** BEGIN Working data **

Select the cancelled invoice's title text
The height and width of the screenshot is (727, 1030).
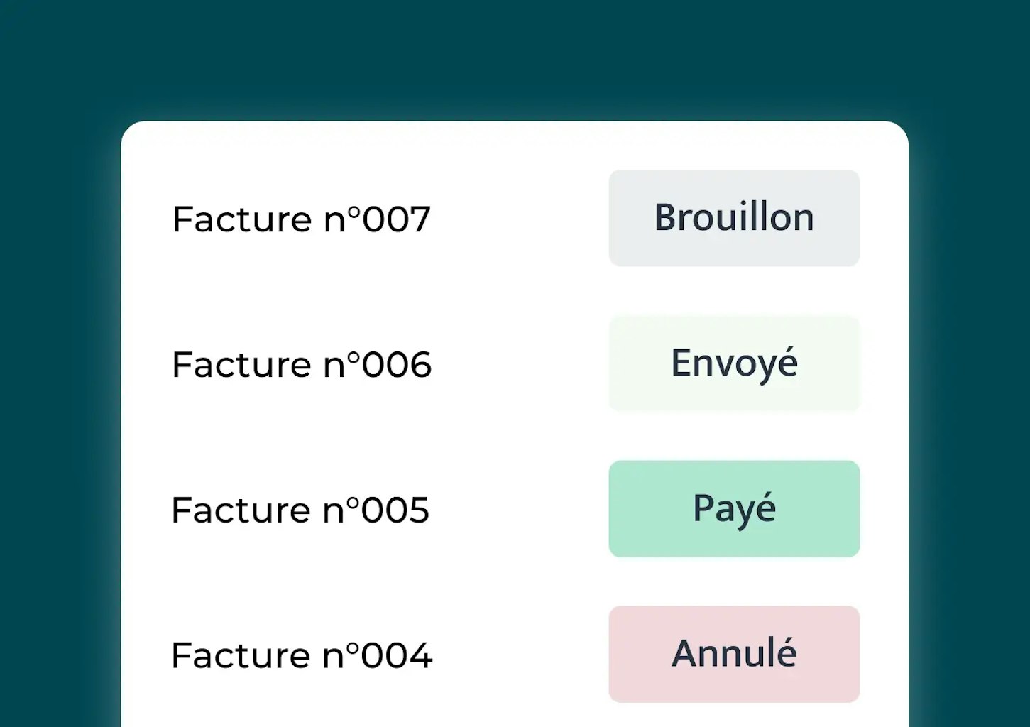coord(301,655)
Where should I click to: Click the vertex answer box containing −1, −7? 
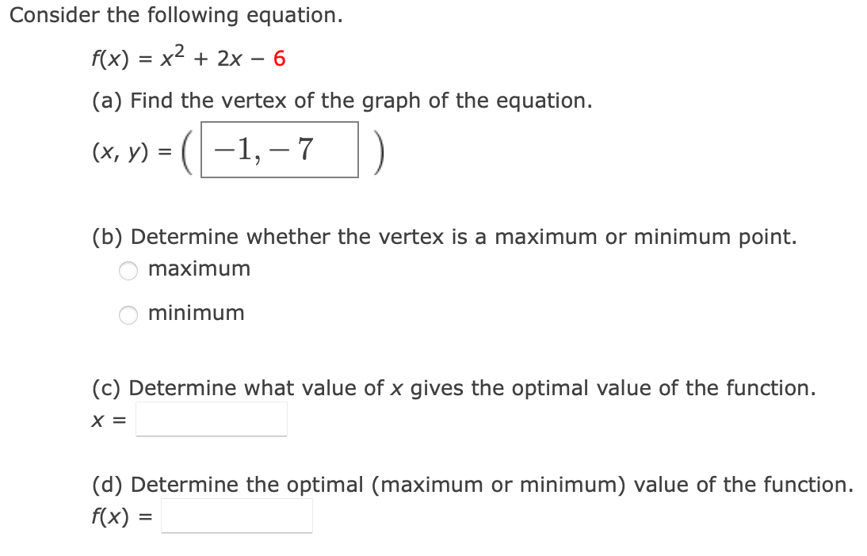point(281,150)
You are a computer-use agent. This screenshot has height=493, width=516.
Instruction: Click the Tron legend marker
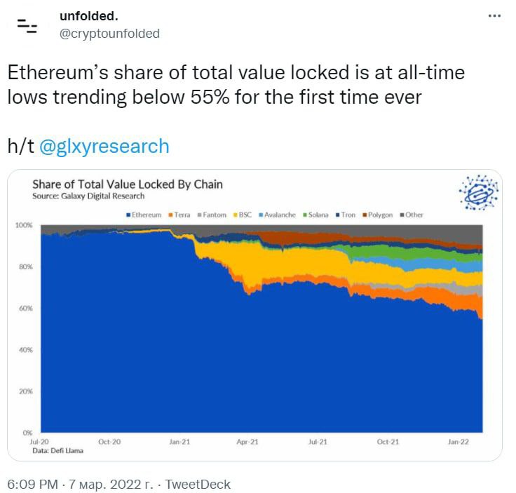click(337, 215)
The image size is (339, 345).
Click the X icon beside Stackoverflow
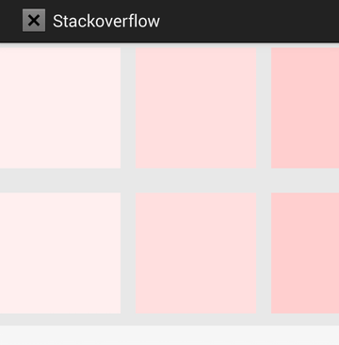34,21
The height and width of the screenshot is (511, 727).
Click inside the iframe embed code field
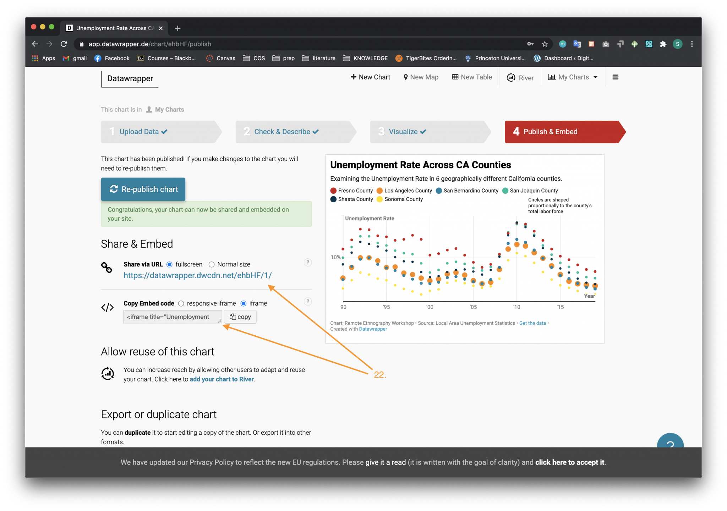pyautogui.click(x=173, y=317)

** END Working data **
** BEGIN Working data **

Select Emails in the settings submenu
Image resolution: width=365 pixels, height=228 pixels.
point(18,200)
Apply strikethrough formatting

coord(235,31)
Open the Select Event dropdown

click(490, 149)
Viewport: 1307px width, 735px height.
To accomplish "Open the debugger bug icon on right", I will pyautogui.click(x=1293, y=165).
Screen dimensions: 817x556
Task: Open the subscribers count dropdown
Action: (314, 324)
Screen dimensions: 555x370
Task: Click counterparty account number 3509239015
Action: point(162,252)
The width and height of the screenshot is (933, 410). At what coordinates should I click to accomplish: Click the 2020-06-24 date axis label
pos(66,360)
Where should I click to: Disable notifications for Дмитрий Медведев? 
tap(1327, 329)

** END Working data **

- [Exercise directions]: Reproduce the records starting with the line with "The image size is (339, 345)." and going on through the line with "pyautogui.click(x=173, y=317)", swapping "iframe" for "video" and changing nothing else. Leave the pictures out.

- [Output of the exercise]:
The image size is (339, 345).
Click the X icon beside Stackoverflow
34,21
The height and width of the screenshot is (511, 727).
Click inside the video embed code field
pyautogui.click(x=173, y=317)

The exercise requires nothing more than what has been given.